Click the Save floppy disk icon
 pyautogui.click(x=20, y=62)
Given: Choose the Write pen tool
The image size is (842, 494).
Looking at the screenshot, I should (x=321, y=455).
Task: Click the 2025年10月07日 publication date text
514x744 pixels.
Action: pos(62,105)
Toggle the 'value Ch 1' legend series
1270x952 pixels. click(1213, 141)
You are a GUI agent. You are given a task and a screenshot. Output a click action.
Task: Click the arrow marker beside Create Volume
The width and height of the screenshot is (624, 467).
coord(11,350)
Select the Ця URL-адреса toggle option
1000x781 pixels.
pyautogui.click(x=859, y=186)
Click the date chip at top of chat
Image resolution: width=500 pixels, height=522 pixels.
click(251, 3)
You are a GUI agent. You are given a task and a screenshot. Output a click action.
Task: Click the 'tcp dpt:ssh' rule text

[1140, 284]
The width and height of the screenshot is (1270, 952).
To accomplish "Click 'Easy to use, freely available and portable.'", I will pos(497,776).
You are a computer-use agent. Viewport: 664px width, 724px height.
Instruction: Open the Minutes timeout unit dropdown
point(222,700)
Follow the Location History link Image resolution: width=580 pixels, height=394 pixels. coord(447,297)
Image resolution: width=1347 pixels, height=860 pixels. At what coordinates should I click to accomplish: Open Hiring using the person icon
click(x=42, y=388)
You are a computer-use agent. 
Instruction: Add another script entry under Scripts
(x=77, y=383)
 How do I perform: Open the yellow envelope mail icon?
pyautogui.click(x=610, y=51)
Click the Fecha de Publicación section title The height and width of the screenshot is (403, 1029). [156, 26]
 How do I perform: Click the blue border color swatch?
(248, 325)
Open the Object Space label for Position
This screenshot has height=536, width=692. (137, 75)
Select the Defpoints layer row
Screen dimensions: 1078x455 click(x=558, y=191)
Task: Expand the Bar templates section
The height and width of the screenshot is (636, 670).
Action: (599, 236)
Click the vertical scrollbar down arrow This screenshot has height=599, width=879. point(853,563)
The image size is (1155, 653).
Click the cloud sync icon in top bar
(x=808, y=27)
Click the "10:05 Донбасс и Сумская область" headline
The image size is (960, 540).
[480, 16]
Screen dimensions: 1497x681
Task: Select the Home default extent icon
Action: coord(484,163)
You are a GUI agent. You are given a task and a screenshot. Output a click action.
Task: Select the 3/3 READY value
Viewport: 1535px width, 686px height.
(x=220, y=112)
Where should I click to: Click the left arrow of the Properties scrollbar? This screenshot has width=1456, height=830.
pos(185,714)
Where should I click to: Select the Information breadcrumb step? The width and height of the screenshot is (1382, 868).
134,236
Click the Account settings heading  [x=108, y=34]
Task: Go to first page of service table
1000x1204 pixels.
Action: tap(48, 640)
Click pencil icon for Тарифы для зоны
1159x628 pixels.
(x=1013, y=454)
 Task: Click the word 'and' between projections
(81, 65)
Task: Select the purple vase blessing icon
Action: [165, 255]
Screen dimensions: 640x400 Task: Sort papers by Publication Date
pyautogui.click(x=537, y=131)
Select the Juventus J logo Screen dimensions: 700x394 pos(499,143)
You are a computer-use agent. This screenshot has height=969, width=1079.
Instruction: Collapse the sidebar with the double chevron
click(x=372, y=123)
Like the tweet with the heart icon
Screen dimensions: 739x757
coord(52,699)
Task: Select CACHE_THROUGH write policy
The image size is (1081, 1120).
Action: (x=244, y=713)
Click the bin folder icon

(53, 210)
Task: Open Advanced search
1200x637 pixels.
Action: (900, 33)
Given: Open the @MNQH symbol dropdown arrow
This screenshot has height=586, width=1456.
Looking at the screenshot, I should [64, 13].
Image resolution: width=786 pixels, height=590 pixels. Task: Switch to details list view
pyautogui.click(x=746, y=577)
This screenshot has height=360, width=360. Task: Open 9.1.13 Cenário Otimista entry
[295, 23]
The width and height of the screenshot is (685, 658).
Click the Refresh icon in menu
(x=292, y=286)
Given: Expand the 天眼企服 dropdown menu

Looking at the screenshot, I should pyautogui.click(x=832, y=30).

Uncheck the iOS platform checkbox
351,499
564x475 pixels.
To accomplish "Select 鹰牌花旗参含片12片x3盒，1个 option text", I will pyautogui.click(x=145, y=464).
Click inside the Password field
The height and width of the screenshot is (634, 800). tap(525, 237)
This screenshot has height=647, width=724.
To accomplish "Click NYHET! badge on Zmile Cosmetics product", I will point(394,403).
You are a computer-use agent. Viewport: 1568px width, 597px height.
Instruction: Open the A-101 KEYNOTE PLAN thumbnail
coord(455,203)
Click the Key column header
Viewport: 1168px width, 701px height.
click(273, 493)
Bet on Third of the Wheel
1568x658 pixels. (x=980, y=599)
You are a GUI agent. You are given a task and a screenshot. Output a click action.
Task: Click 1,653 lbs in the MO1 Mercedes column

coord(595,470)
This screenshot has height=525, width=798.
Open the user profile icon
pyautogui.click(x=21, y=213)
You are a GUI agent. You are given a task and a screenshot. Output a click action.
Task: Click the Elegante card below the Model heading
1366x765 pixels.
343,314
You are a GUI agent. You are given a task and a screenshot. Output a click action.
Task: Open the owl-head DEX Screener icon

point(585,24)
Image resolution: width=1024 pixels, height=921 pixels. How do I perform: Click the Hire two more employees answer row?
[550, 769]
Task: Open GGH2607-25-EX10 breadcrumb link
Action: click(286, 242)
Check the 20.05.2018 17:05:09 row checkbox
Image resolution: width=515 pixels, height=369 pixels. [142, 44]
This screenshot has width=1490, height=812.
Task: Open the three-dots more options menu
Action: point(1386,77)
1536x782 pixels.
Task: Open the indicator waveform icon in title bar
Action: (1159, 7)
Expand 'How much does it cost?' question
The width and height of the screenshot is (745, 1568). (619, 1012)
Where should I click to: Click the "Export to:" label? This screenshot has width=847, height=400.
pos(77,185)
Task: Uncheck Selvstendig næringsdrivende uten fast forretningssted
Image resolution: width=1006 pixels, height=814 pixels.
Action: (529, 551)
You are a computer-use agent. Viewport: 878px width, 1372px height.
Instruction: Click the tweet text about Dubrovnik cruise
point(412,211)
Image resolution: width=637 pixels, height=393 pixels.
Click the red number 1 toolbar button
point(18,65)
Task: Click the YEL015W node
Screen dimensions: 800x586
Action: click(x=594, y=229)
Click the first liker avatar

***

## Assigned task
Write the lines out again exactly, from the one containing "You are a computer-use agent. Viewport: 878px" through the last line of the records, and include no other lines.

## Task output
You are a computer-use agent. Viewport: 878px width, 1372px height.
Instruction: Click the tweet text about Dubrovnik cruise
point(412,211)
Image resolution: width=637 pixels, height=393 pixels.
Click the red number 1 toolbar button
point(18,65)
Task: Click the YEL015W node
Screen dimensions: 800x586
Action: click(x=594, y=229)
Click the first liker avatar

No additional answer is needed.